◆ **Assignment**: Quote exactly, and only, the lines of the material below from the line with "You are a GUI" through the line with "Task: Click the trash can icon".

◆ **Data listing**:
......

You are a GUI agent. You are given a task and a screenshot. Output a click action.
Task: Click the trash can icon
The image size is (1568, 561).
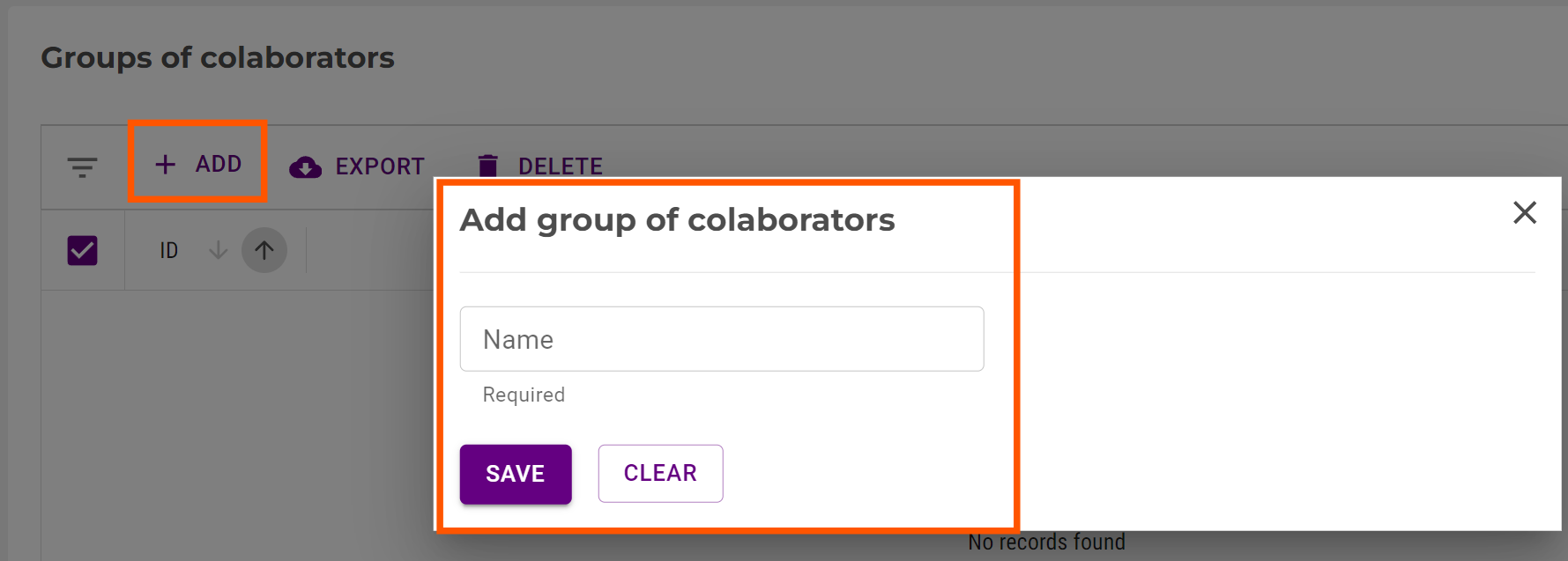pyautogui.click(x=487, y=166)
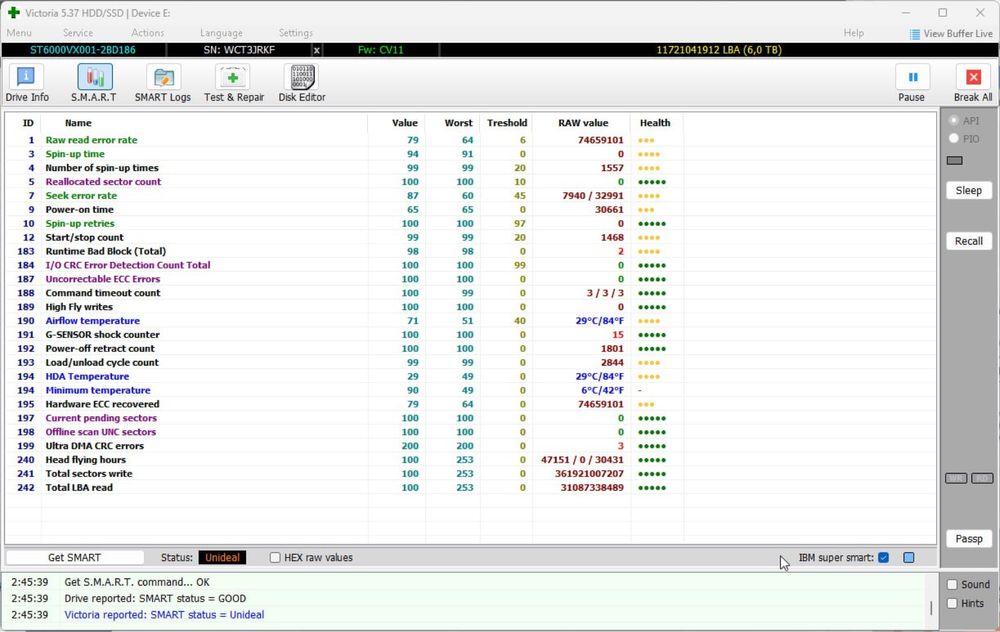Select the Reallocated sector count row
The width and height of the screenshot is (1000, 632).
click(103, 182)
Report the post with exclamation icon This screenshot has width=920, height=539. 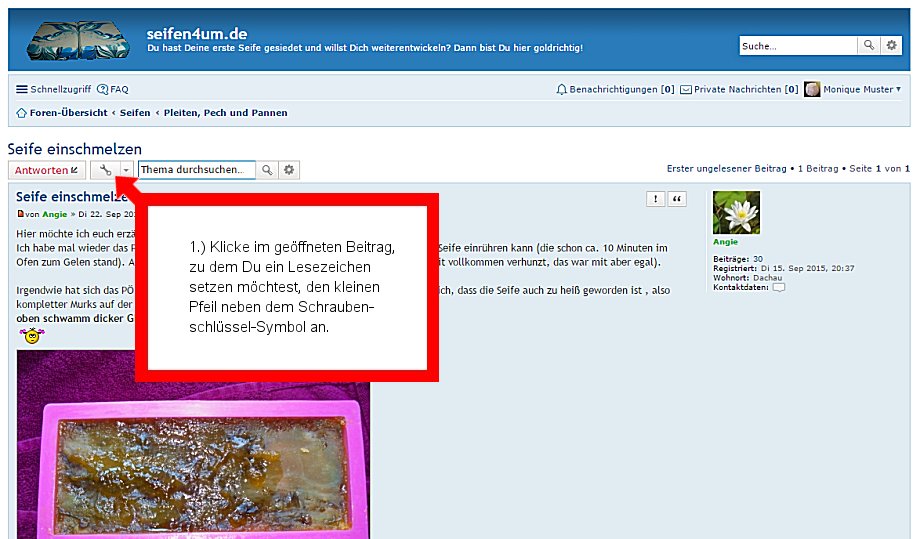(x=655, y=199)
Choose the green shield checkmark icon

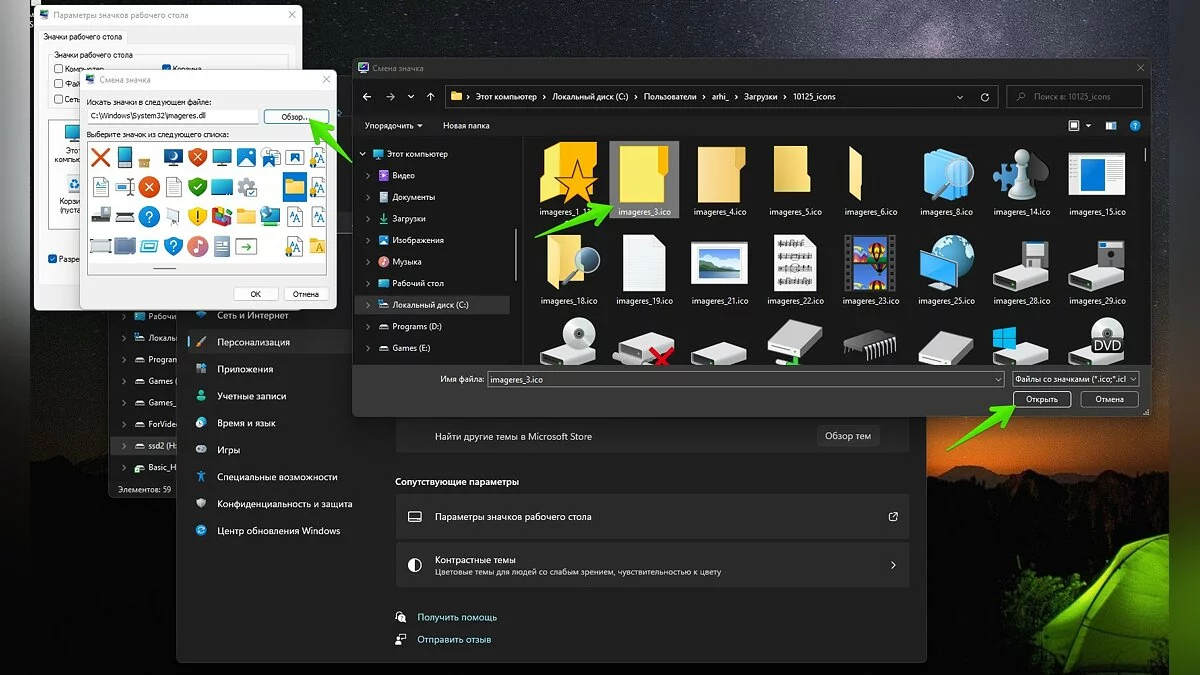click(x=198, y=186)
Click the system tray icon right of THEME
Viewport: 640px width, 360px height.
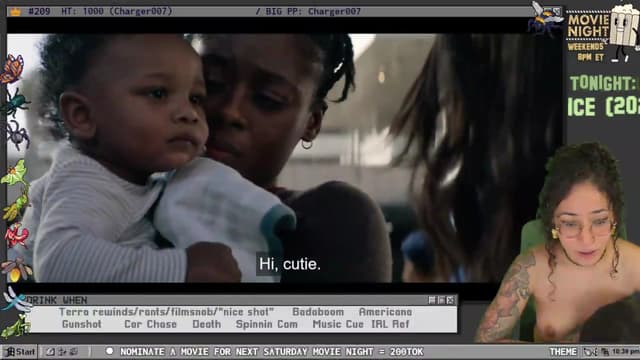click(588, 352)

......

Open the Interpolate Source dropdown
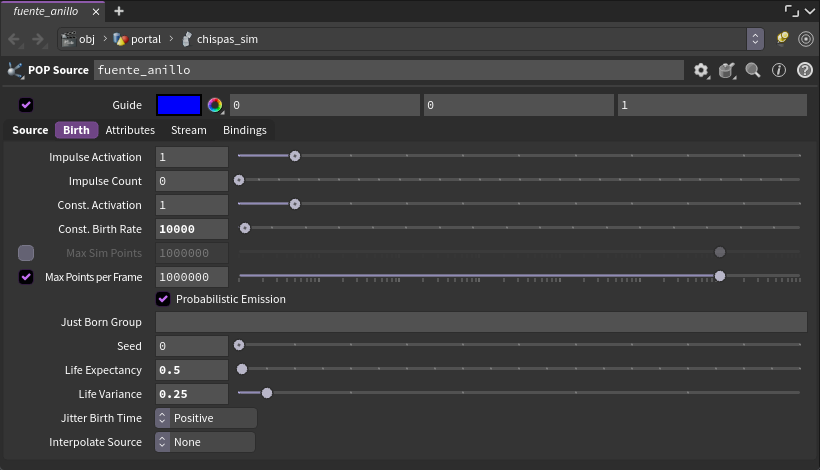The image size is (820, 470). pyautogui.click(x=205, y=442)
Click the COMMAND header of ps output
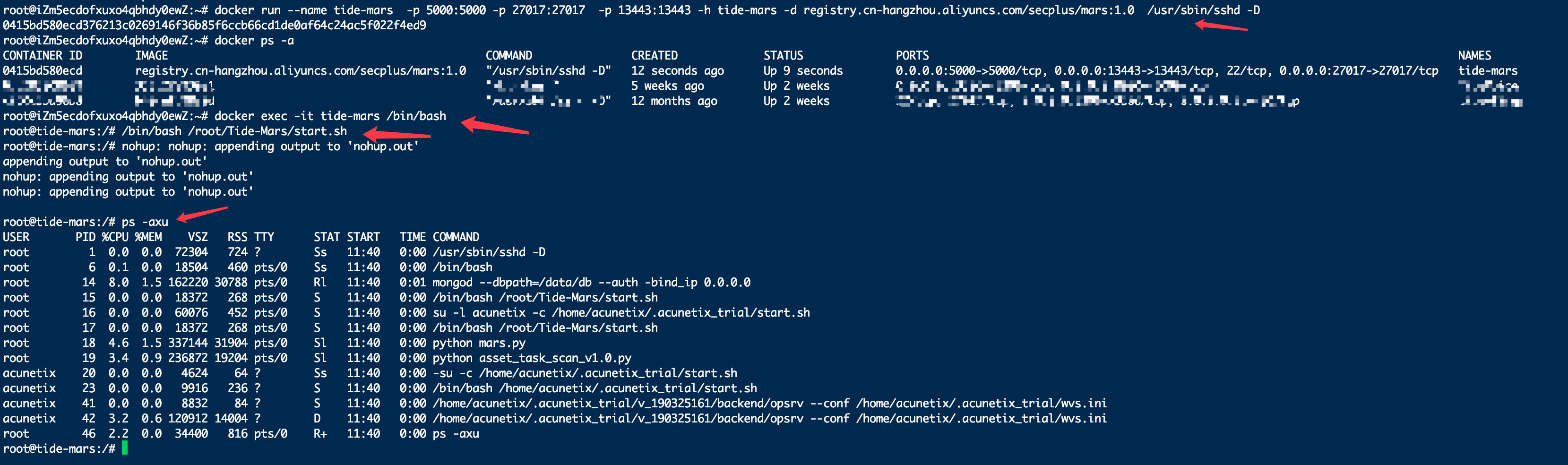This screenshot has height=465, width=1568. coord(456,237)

......

◆ **The completed task**:
You are a GUI agent. You are given a task and a screenshot. Output a click action.
Task: Click the trash can icon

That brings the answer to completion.